Even leaving the pier at Cavtat was a bit of a kerfuffle a big super sailing yacht had moored next to us and some small motor boats. The big super yacht was SV Salperton 4 or 5 and we had read about it in a magazine on the way over. it is owned by the guy who owns Carphone Warehouse and was on its maiden voyage after being built in New Zealand. We thought it was a superb boat. And then we nearly crashed into it as one of the little motor boats had anchored over our anchor. Ali was pushing our stern off a Croatian yacht and we were getting closer and closer to Salperton not knowing what to do so I just thought I'd better just try and raise the anchor entirely. With a lot of straining I managed to heave the other anchor off ours and drop it just before we hit Salperton, whose crew and owner were beginning to look a bit worried. Ali just revved up and left shouting 'She's stronger than she looks' on the way out!

We went around to Uvala Tigha at the other side of the peninsula and decided to anchor there and relax for a day or so after all the excitement.

We had a bit of trouble getting the anchor through the weed and manoeuvring so after we finally stopped Ali swam under the boat to find this wrapped around the propeller...



We basically spent the next week swimming to keep cool and doing a little exploring of Cavtat town, a trip for icecream each afternoon was definitely required.

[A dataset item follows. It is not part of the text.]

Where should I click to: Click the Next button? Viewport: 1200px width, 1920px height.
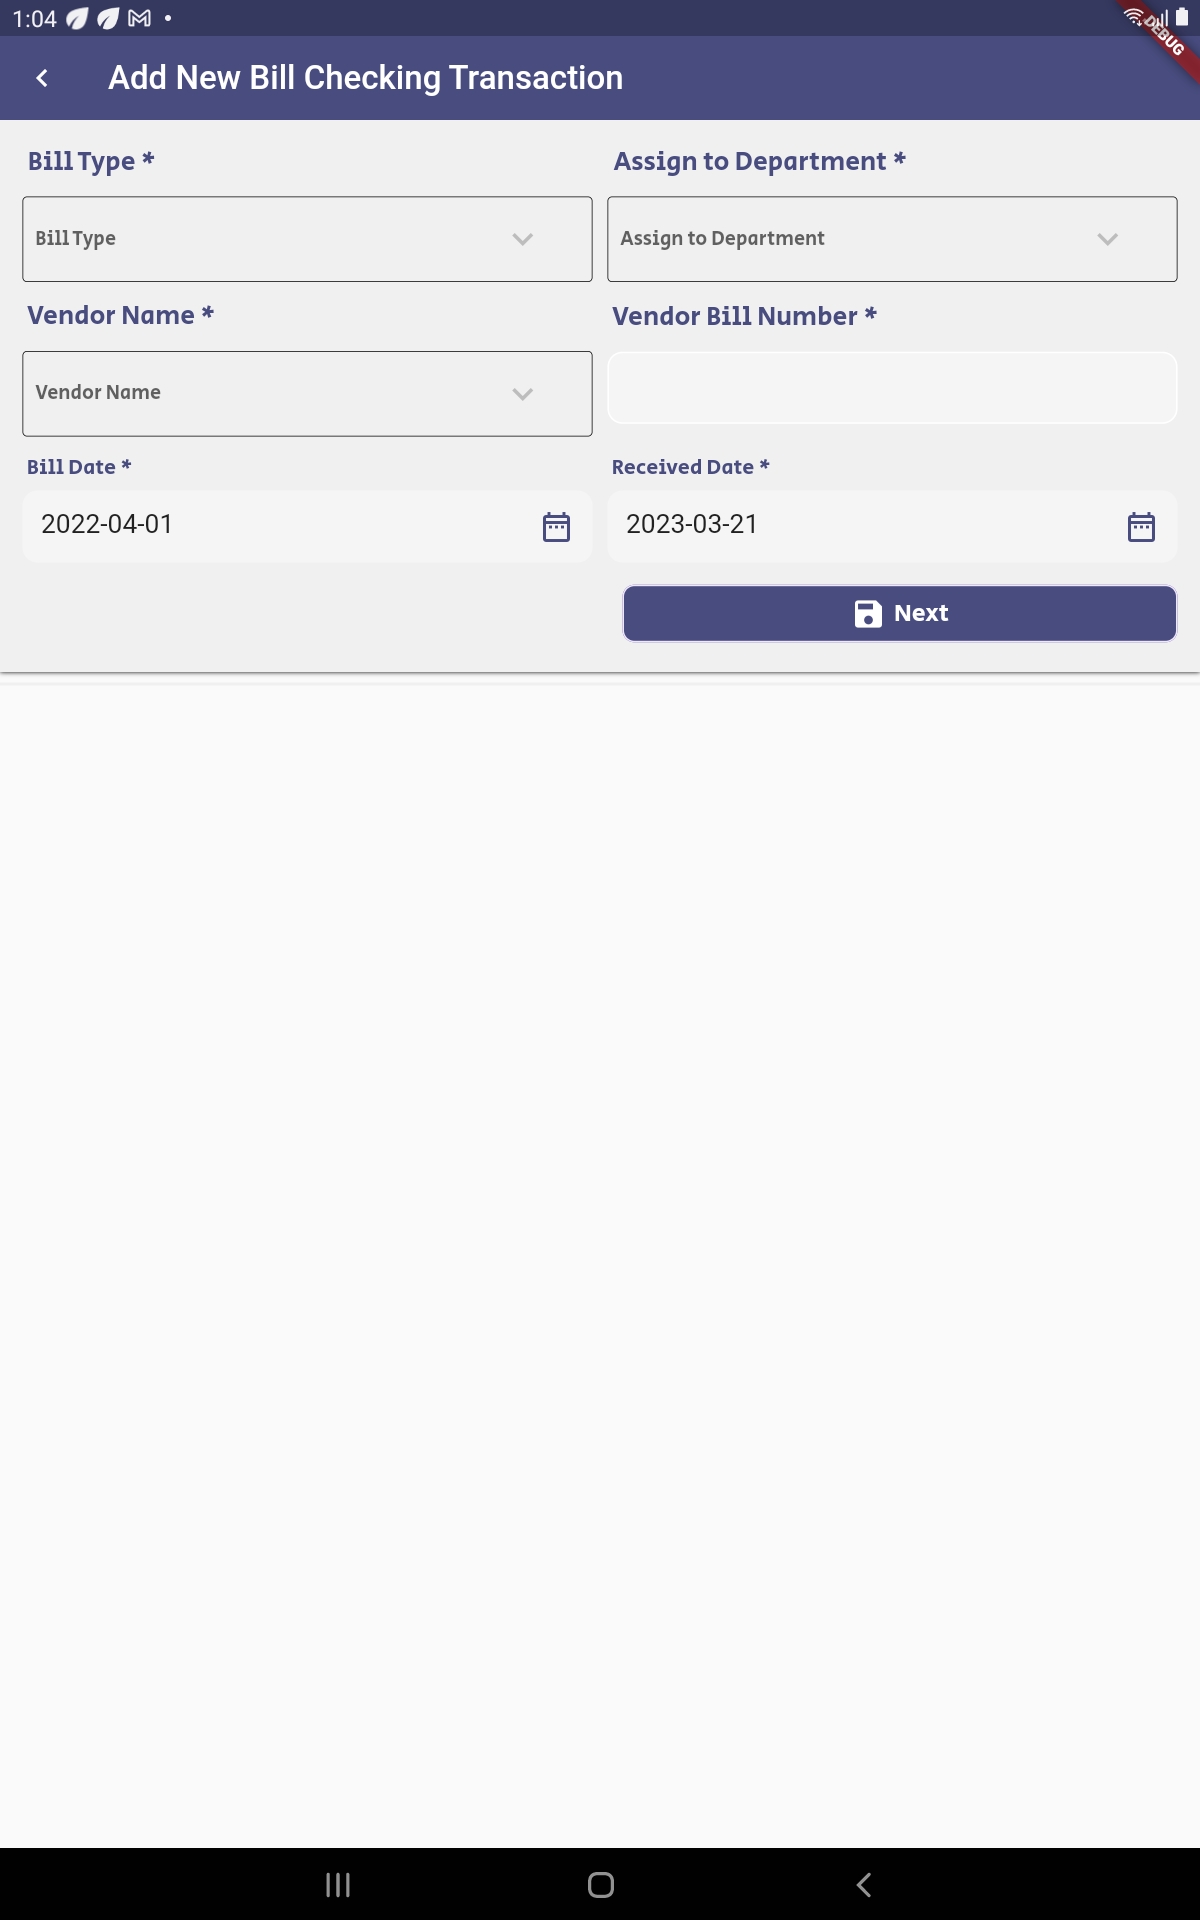(900, 613)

This was the view from our boat looking North and it got busier and busier as the week went on.



Alisha and Kaylee keeping out of the sun designing tee shirts with the fabric pens Dolores and Lennart gave them.



A view of the quay at Cavtat on one of our ice cream trips.



SY Solstice arrived in Croatia the day after us, here are John and Shirlee paddling over for a beer the 1St night. We had a lot of fun with Solstice that week, drunk a fair amount of wine and John even cooked us a meal of American fried chicken which was yummy! After waking up on deck at first light one morning I did think maybe we should cut down on the Croatian wine sampling a little but at least it was warm enough to sleep outside.

After paying so much for water at the quay in Cavtat we were very water conscious from then on. We all bathed using the buckets on deck and luckily we found water taps at the small boat harbour in our bay which we filled our water canisters from each time we went ashore.



Ali in the tub bath completely starkers, he was a bit braver than me.....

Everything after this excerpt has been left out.